Petrochemical Production: The industrial process that produces plastic also affects human health and contributes heavily to climate change. The main ingredient for making plastic in the U.S. is natural gas, a fossil fuel extracted by fracking—a drilling practice that pumps millions of gallons of water and chemicals deep underground to fracture layers of rock that contain the gas.
The extraction, processing, storage, and transport of the gas to the giant “ethane crackers” that make plastic results in an ongoing release of methane at multiple stages, a greenhouse gas many times more heat-trapping than CO2. Many of the chemicals used in the drilling process are known to be toxic, and the slurry that returns to the surface can also be radioactive due to uranium in the rock formations being fractured.

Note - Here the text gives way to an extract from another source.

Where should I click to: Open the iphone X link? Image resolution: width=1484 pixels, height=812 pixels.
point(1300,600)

Sprawling petrochemical complexes like the one in Beaver County, Pennsylvania, turn the ethane gas into ethylene by heating it at extreme temperature to “crack” its molecular bonds. These facilities are permitted to release greenhouse gases including nitrogen oxides, sulfur dioxide, and other hazardous pollutants such as benzene (a known carcinogen) that exacerbate health conditions that include asthma, cardiovascular disease, and adverse birth outcomes.
State and federal agencies allow what they consider safe levels of these emissions, levels that are routinely exceeded due to technical problems and accidental releases. These known health hazards are why petrochemical facilities of all types have tended to be built in areas where low-income, marginalized communities are perceived to be less able to resist the development—a prime example being Louisiana’s “Cancer Alley.”